▶ **Problem description**
Reproduce every one of the following items verbatim, preserving each line without alteration.

▶ **Entries shown**
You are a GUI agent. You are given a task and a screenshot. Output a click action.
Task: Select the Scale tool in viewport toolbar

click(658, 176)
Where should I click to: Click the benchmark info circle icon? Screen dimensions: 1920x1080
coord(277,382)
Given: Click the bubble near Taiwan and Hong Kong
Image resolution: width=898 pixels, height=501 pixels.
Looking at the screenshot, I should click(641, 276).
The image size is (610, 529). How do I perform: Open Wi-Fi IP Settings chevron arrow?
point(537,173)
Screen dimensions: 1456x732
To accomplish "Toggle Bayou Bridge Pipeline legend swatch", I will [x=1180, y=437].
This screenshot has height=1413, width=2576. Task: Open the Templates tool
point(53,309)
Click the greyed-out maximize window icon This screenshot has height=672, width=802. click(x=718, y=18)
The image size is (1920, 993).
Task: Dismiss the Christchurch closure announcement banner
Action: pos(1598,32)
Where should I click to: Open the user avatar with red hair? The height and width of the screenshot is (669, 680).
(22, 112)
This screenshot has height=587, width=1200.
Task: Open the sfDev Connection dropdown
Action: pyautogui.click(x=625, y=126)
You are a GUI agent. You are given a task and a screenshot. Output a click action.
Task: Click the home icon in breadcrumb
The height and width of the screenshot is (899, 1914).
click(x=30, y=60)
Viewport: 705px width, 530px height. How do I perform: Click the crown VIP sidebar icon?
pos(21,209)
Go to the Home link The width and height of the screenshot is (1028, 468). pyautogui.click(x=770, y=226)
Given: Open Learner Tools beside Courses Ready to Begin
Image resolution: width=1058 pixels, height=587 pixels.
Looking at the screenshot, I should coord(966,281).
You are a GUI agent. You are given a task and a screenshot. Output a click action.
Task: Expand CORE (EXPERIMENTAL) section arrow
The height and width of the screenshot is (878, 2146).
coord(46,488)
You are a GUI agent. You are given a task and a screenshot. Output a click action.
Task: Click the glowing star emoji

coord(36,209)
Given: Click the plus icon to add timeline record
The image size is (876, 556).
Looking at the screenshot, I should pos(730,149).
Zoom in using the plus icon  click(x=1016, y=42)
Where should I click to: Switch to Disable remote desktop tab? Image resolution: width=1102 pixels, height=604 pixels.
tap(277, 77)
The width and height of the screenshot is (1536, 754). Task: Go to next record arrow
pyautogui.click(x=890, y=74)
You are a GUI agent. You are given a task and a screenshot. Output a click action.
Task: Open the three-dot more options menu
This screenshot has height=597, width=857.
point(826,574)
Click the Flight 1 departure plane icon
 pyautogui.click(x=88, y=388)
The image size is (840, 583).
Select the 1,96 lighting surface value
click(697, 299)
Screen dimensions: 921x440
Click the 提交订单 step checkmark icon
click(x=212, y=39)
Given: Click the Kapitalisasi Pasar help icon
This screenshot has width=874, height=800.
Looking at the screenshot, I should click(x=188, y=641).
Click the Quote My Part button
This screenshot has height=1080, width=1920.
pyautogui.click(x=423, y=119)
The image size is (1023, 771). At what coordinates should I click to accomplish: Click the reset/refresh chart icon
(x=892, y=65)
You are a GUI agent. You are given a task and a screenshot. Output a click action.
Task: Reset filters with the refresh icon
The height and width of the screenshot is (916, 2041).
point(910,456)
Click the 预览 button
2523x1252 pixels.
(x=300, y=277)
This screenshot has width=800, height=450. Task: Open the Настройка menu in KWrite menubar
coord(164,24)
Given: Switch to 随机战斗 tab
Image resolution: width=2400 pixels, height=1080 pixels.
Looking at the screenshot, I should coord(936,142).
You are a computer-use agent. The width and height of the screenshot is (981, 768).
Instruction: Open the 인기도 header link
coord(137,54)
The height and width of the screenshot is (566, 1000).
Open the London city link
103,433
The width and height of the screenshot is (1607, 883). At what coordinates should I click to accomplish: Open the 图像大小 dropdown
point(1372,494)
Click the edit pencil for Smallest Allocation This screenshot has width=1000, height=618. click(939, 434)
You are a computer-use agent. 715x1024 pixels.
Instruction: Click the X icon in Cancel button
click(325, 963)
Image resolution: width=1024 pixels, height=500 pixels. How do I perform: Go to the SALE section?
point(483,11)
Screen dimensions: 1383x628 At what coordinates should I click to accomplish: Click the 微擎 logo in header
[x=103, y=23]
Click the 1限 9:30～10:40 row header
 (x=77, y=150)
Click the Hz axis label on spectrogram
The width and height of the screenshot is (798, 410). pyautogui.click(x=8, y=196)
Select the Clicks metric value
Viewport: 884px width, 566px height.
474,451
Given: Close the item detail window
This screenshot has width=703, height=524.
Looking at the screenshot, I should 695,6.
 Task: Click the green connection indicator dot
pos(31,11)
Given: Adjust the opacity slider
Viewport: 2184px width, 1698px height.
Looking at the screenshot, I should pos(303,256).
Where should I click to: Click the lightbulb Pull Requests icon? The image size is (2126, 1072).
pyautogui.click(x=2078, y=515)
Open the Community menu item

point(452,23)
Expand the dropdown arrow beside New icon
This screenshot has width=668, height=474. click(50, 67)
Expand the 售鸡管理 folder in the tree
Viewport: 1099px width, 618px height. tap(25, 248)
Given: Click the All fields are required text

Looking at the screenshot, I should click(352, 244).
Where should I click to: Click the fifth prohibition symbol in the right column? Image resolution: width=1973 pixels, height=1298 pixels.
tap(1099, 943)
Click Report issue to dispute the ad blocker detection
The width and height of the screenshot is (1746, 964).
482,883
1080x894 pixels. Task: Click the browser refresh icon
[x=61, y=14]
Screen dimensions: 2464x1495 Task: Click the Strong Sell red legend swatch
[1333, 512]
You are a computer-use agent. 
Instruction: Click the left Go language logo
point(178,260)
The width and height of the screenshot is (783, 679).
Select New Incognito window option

▶ **Answer for this exercise**
You are a GUI agent. You are given a task and a screenshot. Output a click action.
Task: Select the Scale tool in viewport toolbar

click(658, 176)
Where should I click to: Click the benchmark info circle icon? Screen dimensions: 1920x1080
coord(277,382)
Given: Click the bubble near Taiwan and Hong Kong
Image resolution: width=898 pixels, height=501 pixels.
Looking at the screenshot, I should click(641, 276).
The image size is (610, 529). How do I perform: Open Wi-Fi IP Settings chevron arrow?
point(537,173)
Screen dimensions: 1456x732
To accomplish "Toggle Bayou Bridge Pipeline legend swatch", I will [x=1180, y=437].
This screenshot has height=1413, width=2576. Task: Open the Templates tool
point(53,309)
Click the greyed-out maximize window icon This screenshot has height=672, width=802. click(x=718, y=18)
The image size is (1920, 993).
Task: Dismiss the Christchurch closure announcement banner
Action: pos(1598,32)
Where should I click to: Open the user avatar with red hair? The height and width of the screenshot is (669, 680).
(22, 112)
This screenshot has height=587, width=1200.
Task: Open the sfDev Connection dropdown
Action: pyautogui.click(x=625, y=126)
You are a GUI agent. You are given a task and a screenshot. Output a click action.
Task: Click the home icon in breadcrumb
The height and width of the screenshot is (899, 1914).
click(x=30, y=60)
Viewport: 705px width, 530px height. How do I perform: Click the crown VIP sidebar icon?
pos(21,209)
Go to the Home link The width and height of the screenshot is (1028, 468). pyautogui.click(x=770, y=226)
Given: Open Learner Tools beside Courses Ready to Begin
Image resolution: width=1058 pixels, height=587 pixels.
Looking at the screenshot, I should coord(966,281).
You are a GUI agent. You are given a task and a screenshot. Output a click action.
Task: Expand CORE (EXPERIMENTAL) section arrow
The height and width of the screenshot is (878, 2146).
coord(46,488)
You are a GUI agent. You are given a task and a screenshot. Output a click action.
Task: Click the glowing star emoji

coord(36,209)
Given: Click the plus icon to add timeline record
The image size is (876, 556).
Looking at the screenshot, I should pos(730,149).
Zoom in using the plus icon  click(x=1016, y=42)
Where should I click to: Switch to Disable remote desktop tab? Image resolution: width=1102 pixels, height=604 pixels.
tap(277, 77)
The width and height of the screenshot is (1536, 754). Task: Go to next record arrow
pyautogui.click(x=890, y=74)
You are a GUI agent. You are given a task and a screenshot. Output a click action.
Task: Open the three-dot more options menu
This screenshot has height=597, width=857.
point(826,574)
Click the Flight 1 departure plane icon
 pyautogui.click(x=88, y=388)
The image size is (840, 583).
Select the 1,96 lighting surface value
click(697, 299)
Screen dimensions: 921x440
Click the 提交订单 step checkmark icon
click(x=212, y=39)
Given: Click the Kapitalisasi Pasar help icon
This screenshot has width=874, height=800.
Looking at the screenshot, I should click(x=188, y=641).
Click the Quote My Part button
This screenshot has height=1080, width=1920.
pyautogui.click(x=423, y=119)
The image size is (1023, 771). At what coordinates should I click to accomplish: Click the reset/refresh chart icon
(x=892, y=65)
You are a GUI agent. You are given a task and a screenshot. Output a click action.
Task: Reset filters with the refresh icon
The height and width of the screenshot is (916, 2041).
point(910,456)
Click the 预览 button
2523x1252 pixels.
(x=300, y=277)
This screenshot has width=800, height=450. Task: Open the Настройка menu in KWrite menubar
coord(164,24)
Given: Switch to 随机战斗 tab
Image resolution: width=2400 pixels, height=1080 pixels.
Looking at the screenshot, I should coord(936,142).
You are a computer-use agent. The width and height of the screenshot is (981, 768).
Instruction: Open the 인기도 header link
coord(137,54)
The height and width of the screenshot is (566, 1000).
Open the London city link
103,433
The width and height of the screenshot is (1607, 883). At what coordinates should I click to accomplish: Open the 图像大小 dropdown
point(1372,494)
Click the edit pencil for Smallest Allocation This screenshot has width=1000, height=618. click(939, 434)
You are a computer-use agent. 715x1024 pixels.
Instruction: Click the X icon in Cancel button
click(325, 963)
Image resolution: width=1024 pixels, height=500 pixels. How do I perform: Go to the SALE section?
point(483,11)
Screen dimensions: 1383x628 At what coordinates should I click to accomplish: Click the 微擎 logo in header
[x=103, y=23]
Click the 1限 9:30～10:40 row header
 (x=77, y=150)
Click the Hz axis label on spectrogram
The width and height of the screenshot is (798, 410). pyautogui.click(x=8, y=196)
Select the Clicks metric value
Viewport: 884px width, 566px height.
474,451
Given: Close the item detail window
This screenshot has width=703, height=524.
Looking at the screenshot, I should 695,6.
 Task: Click the green connection indicator dot
pos(31,11)
Given: Adjust the opacity slider
Viewport: 2184px width, 1698px height.
Looking at the screenshot, I should pos(303,256).
Where should I click to: Click the lightbulb Pull Requests icon? The image size is (2126, 1072).
pyautogui.click(x=2078, y=515)
Open the Community menu item

point(452,23)
Expand the dropdown arrow beside New icon
This screenshot has width=668, height=474. click(50, 67)
Expand the 售鸡管理 folder in the tree
Viewport: 1099px width, 618px height. tap(25, 248)
Given: Click the All fields are required text

Looking at the screenshot, I should click(352, 244).
Where should I click to: Click the fifth prohibition symbol in the right column? Image resolution: width=1973 pixels, height=1298 pixels.
tap(1099, 943)
Click Report issue to dispute the ad blocker detection
The width and height of the screenshot is (1746, 964).
482,883
1080x894 pixels. Task: Click the browser refresh icon
[x=61, y=14]
Screen dimensions: 2464x1495 Task: Click the Strong Sell red legend swatch
[1333, 512]
You are a computer-use agent. 
Instruction: Click the left Go language logo
point(178,260)
The width and height of the screenshot is (783, 679).
Select New Incognito window option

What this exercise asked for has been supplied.